The current Republican in-fighting is often described as a battle for the soul of the party. The GOP has no soul, so that description is inaccurate. However, many of its members, like all politicians, have an instinct for self-preservation. The question now is where these survival impulses take individual Republicans. There is talk of some moderates leaving the party, either as independents (Schwarzenegger) or Democrats (Specter). Those who remain will either reengineer the party to look, act and think more like mainstream America; or they will delve deeper into its most extremist recesses. If it is the former, it is hard to imagine the party's right-wingers staying onboard and, with nowhere to go but out, it is likely they would at least attempt the previously unthinkable: forming their own conservative party.
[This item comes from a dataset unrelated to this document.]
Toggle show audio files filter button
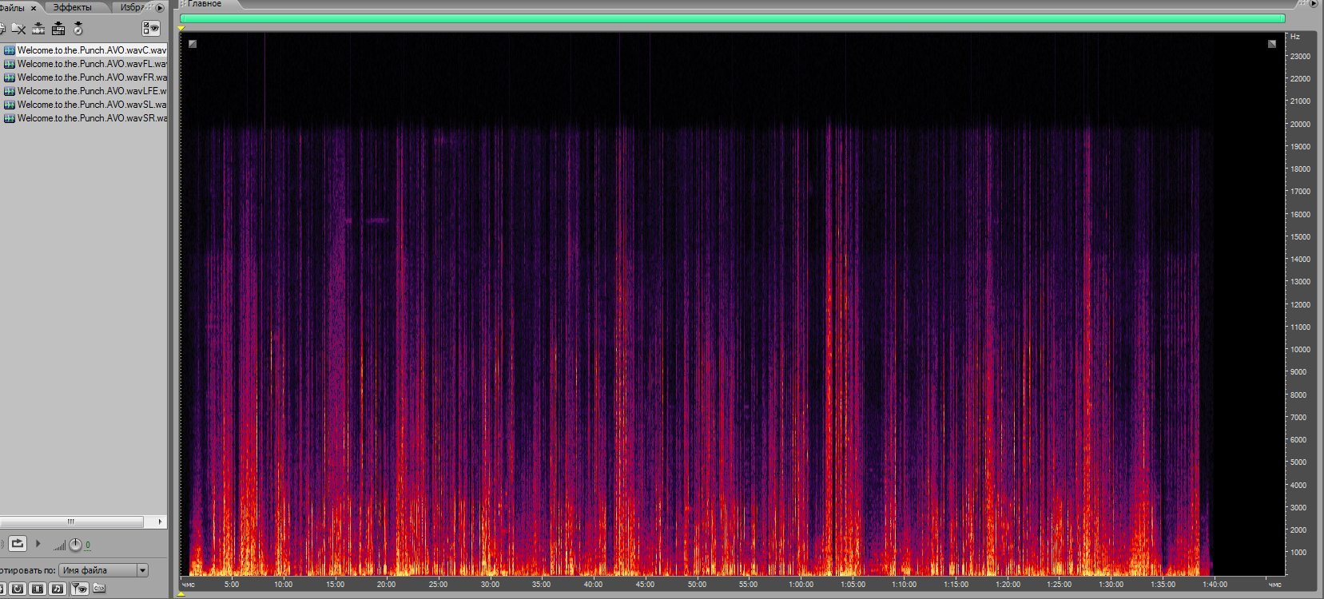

If the extremists win and take the party ever further right, what will happen to the middle-of-the-road wing of the Republican party, let alone its moderate and liberal members? Their political careers, already threatened, are likely to become yet more tenuous, at least as Republicans. With the Democratic Party occupying the terrain from the center of the spectrum to the far-left, there is little room for an alternative moderate, centrist party. That would give the more pragmatic members of the GOP little choice: to lose as Republicans, or win as Democrats or independents. In either scenario, the Republican Party in its current incarnation would wither away, or perhaps even disappear.
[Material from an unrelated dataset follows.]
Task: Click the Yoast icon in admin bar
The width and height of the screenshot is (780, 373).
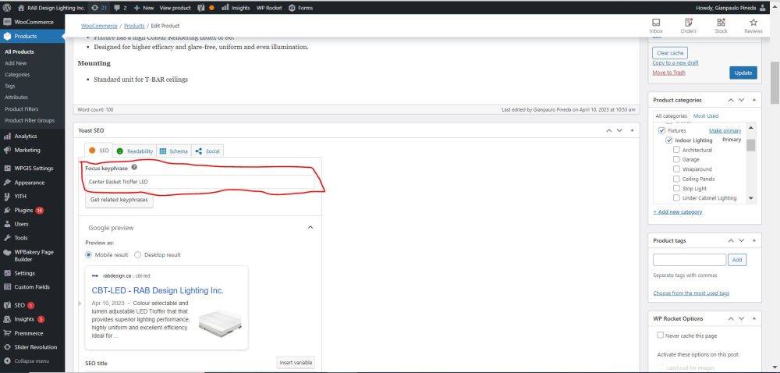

That the GOP survived the 1970s is no indication that it can survive its current crisis: Watergate was very much about one man, Richard Nixon, and while the Republican brand was badly damaged, its policies were not: Vietnam was not a Republican war, and the dreadful state of the economy was not particularly perceived to be the responsibility of the GOP, or even of Nixon. In fact, Nixon's approval ratings remained quite high until the Watergate scandal fully unfolded. His Republican successor, Gerald Ford, started his own term with sky-high popular approval. The party is in a very different situation now: the Iraq folly and the disastrous economy are widely believed to be the result of Republican policies, which the party endorses to this day. The GOP's bulwark of corporate benefactors is also crumbling: they have far more pressing matters than to prop up a party that has not done much for them lately. Indeed, the US Chamber of Commerce, not exactly a Marxist stronghold, enthusiastically endorsed the stimulus package. The Republicans' best friend remains an electoral system that entrenches the two-party system. That said, there is precedent for more than two parties in countries with similar first-past-the-post elections: the UK, for instance, has three main parties, all of which have parliamentary representation. And, also in the UK, the emergence of the Labour Party in the 20th century spelled the doom of the Liberal Party, until the latter reincarnated and merged with a fourth party in the 1980s.
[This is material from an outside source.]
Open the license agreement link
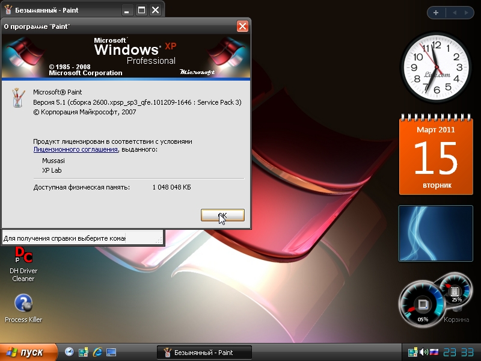The image size is (481, 361). [75, 149]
The Republican Party's predicament bears little resemblance to the one facing Democrats in Bush's first term, when Karl Rove famously predicted a long-lasting Republican majority. This asinine forecast was based on the flimsiest of evidence: four years during which Republicans were in charge of both the White House and Congress, a Bush defeat in the popular vote followed by a narrow win, and a few equally narrow Congressional victories, mostly eked out through a probably illegal redrawing of districts in Texas. To put things in perspective, the only time Republicans have matched the kind of majority Democrats now enjoy was in 1921-23, after which a string of increasingly slim GOP victories eventually yielded the Great Depression (funny how that works). Even so, no one is predicting a permanent Democratic majority: that does not happen in a democracy. What we are predicting is that a party as failed, rudderless, and out-of-touch as the present-day GOP is destined for extinction unless it changes drastically and quickly. And that by staking its future on the likes of Palin, Jindal, Mitt Romney and Mike Huckabee, all of whom have failed every significant test of political leadership, the Republican Party is simply accelerating its increasingly inevitable demise.